Where does "Task" appear in the data? Return each line that holds it.

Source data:

· · ·

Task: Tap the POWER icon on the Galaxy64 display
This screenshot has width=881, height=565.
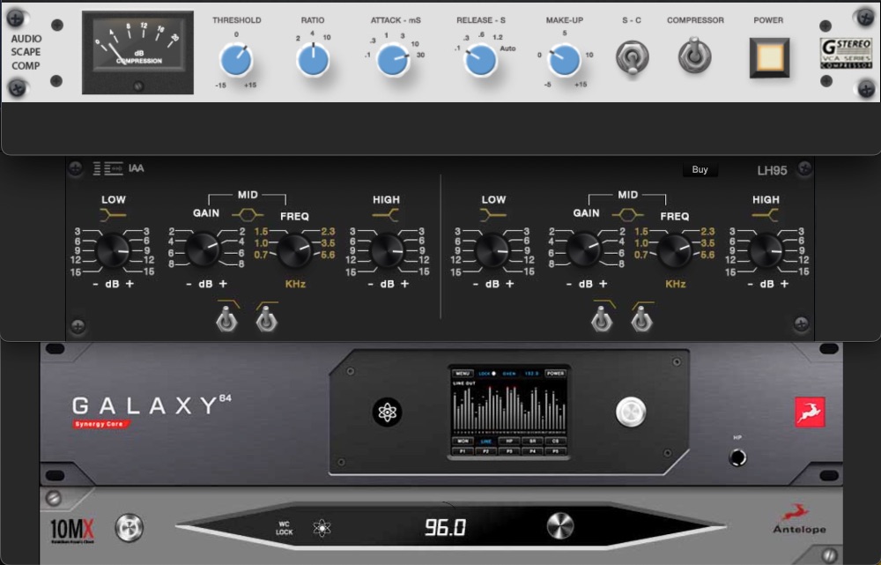Action: point(554,374)
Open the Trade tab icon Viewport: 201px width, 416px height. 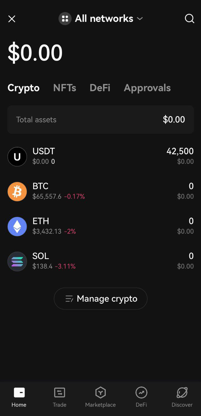pyautogui.click(x=60, y=393)
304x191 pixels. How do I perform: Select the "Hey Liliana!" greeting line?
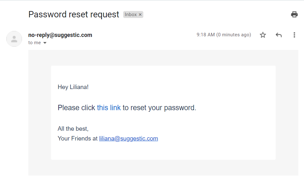point(73,87)
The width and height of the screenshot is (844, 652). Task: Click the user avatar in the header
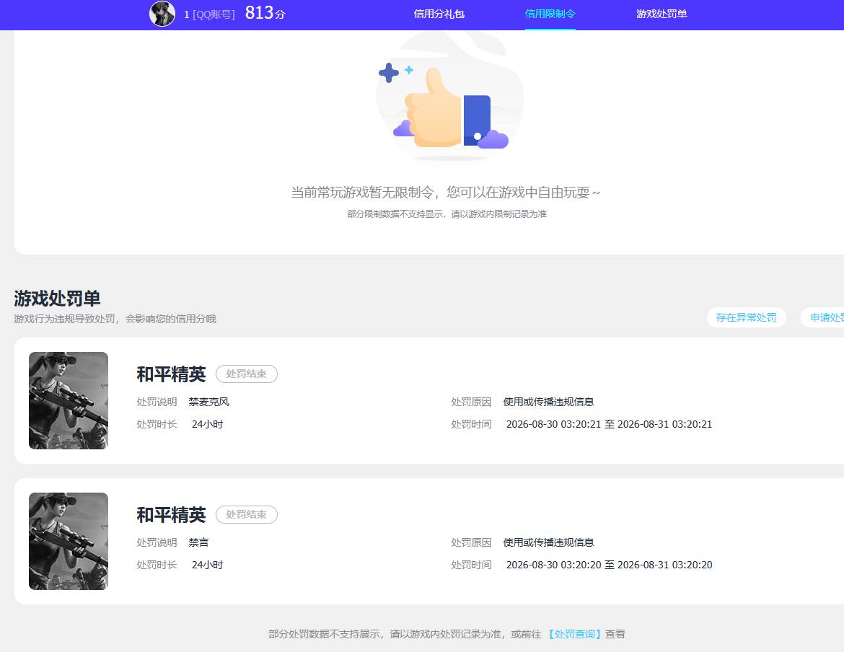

· · ·

:: Answer below ::
Task: Tap the POWER icon on the Galaxy64 display
The width and height of the screenshot is (844, 652). Task: Click the user avatar in the header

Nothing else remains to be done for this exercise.